“Il Regno Unito è in ritardo” nella prescrizione della cannabis terapeutica. A lanciare l’allarme è lo studio condotto dai ricercatori dell’Imperial College di Londra, che indaga i motivi di questa reticenza.
I prodotti a base di cannabis per uso medicinale (CBPM) vennero resi legali nel Regno Unito a partire dal novembre del 2018. I pazienti erano convinti che presto avrebbero potuto usufruirne, ma nell’ultimo anno il Servizio Sanitario Nazionale non ha rilasciato quasi nessuna prescrizione e quelle rese disponibili dai privati sono costate almeno 1.000 sterline al mese. Per questo, sottolineano i ricercatori, “alcuni genitori di bambini con epilessia grave continuano a recarsi all’estero per consentire ai propri figli di accedere all’unico trattamento che si è dimostrato efficace per la loro condizione, ovvero un farmaco cannabinoide”. Non solo. Molti pazienti, infatti, si procurano la cannabis terapeutica al mercato nero. Dati che dimostrano come il cambiamento si sia verificato a livello legislativo, ma non ancora nella pratica. L’obiettivo dello studio è quello di capire “il motivo per cui il Regno Unito è in ritardo rispetto a tanti altri Paesi che hanno legalizzato la cannabis medica”.
Spesso, i medici citano “prove insufficienti di efficacia” o il rischio elevato, per evitare di prescrivere cannabinoidi. Inoltre, chiamano in causa la mancanza di studi controllati con placebo, per giustificare questa loro resistenza. Secondo i ricercatori, però, “la principale critica alla mancanza di studi controllati con placebo è fuori luogo. I medici prescrittori spesso affermano erroneamente che senza di essi non possono prescrivere”. Ma in realtà, tra il 1999 e il 2014, sono oltre 50 i medicinali autorizzati dalla Food and Drug Administration e dall’Agenzia europea per i medicinali senza il supporto di studi randomizzato controllati.
I ricercatori dell’Imperial London College hanno individuato un altro motivo della resistenza dei medici: la cosiddetta sindrome del “non inventato qui”: “I medici britannici- spiegano gli scienziati- affermano di fidarsi solo dei dati raccolti qui, un atteggiamento giustificato dai nostri processi di valutazione della tecnologia sanitaria di alta qualità”. Ma, ignorare i dati raccolti in altri Paesi non è la strada giusta da prendere, perché “probabilmente distorce la verità”. Negli Stati Uniti sono più di 4 milioni i pazienti che utilizzano cannabis terapeutica, resa disponibile circa 10 anni fa, e che forniscono dati sul suo utilizzo.

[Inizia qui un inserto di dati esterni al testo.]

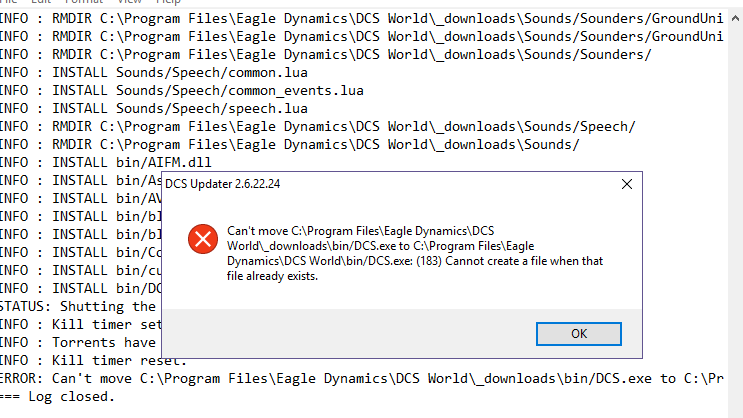Screen dimensions: 743x418
Task: Click the INSTALL bin/AIFM.dll log line
Action: pos(106,163)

Si tratta di dettagli preziosi, che dovrebbero essere tenuti presenti nella valutazione dei medici del Regno Unito.
Infine, è motivo di reticenza anche la poca esperienza dei medici britannici con la cannabis terapeutica. “Per quasi 50 anni- spiegano i ricercatori che hanno condotto lo studio- la professione medica si è concentrata sui rischi della cannabis con estreme possibilità di danni, tra cui sterilità maschile, cancro ai polmoni e schizofrenia”. E ora, molti professionisti potrebbero non sapere che questi rischi non sono stati confermati per la cannabis terapeutica, risultando le possibili conseguenze di un uso ricreativo della sostanza. “Qui l’istruzione è la soluzione”, affermano i ricercatori.
Le migliaia di pazienti britannici che ricorrono alla cannabis terapeutica, anche facendo ricorso al mercato nero, dimostrano il largo utilizzo di questo prodotto, ritenuto efficace nel trattamento di molti disturbi, per cui altri farmaci non si sono rivelati all’altezza. Per questo, concludono i ricercatori, “l’incapacità delle professioni mediche e farmaceutiche di abbracciare le CBPM nonostante siano state rese ‘legali’ più di 18 mesi fa è una grande preoccupazione per i pazienti e probabilmente avrà già portato a morti prevenibili per patologie come l’epilessia”.
Il documento stilato dagli studiosi ha lo scopo di aiutare i medici a “sviluppare approcci per superare l’attuale situazione insoddisfacente” e affrontare la sfida alla prescrizione di cannabis terapeutica.